From Mesoporous Silica to MOF–Silica Composites: Advancements in Nanostructured Drug Delivery Systems

Recent advances in nanotechnology have enabled the development of versatile drug delivery systems (DDS) using nanoscale carriers, offering significant improvements over conventional therapies. Mesoporous silica nanoparticles (MSNs) and metal–organic frameworks (MOFs) are highly porous nanomaterials with tunable structures and large surface areas, making them promising platforms for drug delivery. MSNs provide controllable particle size, pore size, and surface functionality, allowing efficient loading and controlled release of both hydrophilic and hydrophobic drugs. MOFs, with their high surface area, adjustable pore structures, and chemical versatility, enable high drug loading capacity and stimuli-responsive release.
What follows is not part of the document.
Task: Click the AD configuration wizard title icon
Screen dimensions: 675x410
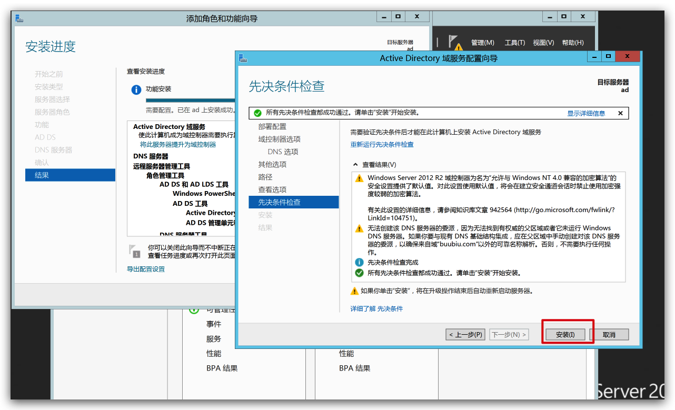Action: [243, 58]
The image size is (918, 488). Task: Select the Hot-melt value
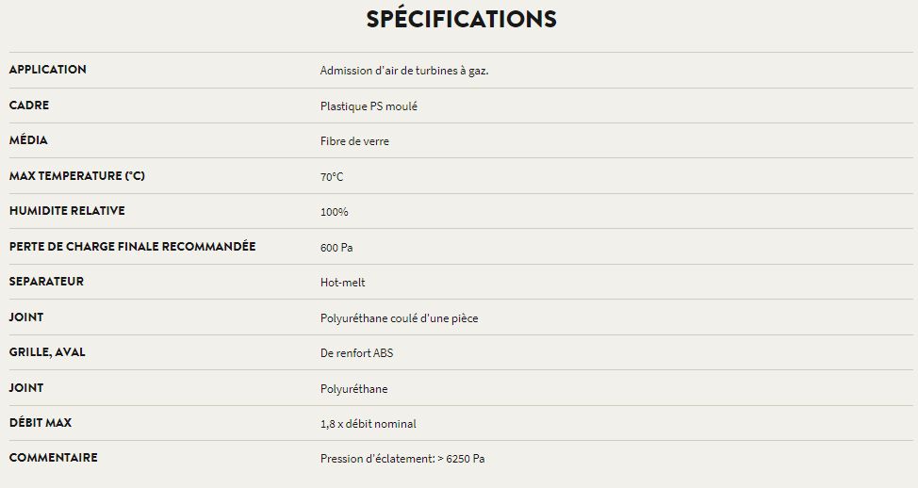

Integrating MOFs with silica to form MOF–silica composites further enhance structural stability, biocompatibility, and drug delivery efficiency. Stimuli-responsive composites can minimize premature drug release and enable targeted delivery in response to environmental triggers, such as pH or near-infrared irradiation. This review highlights the structural and functional differences among MSNs, MOFs, and MOF–silica composites, and discusses their applications in delivering model therapeutic agents, including curcumin, quercetin, and doxorubicin. The advantages, limitations, and future perspectives of these nanocarriers for precision medicine are also addressed, emphasizing their potential to improve therapeutic efficacy while reducing off-target effects.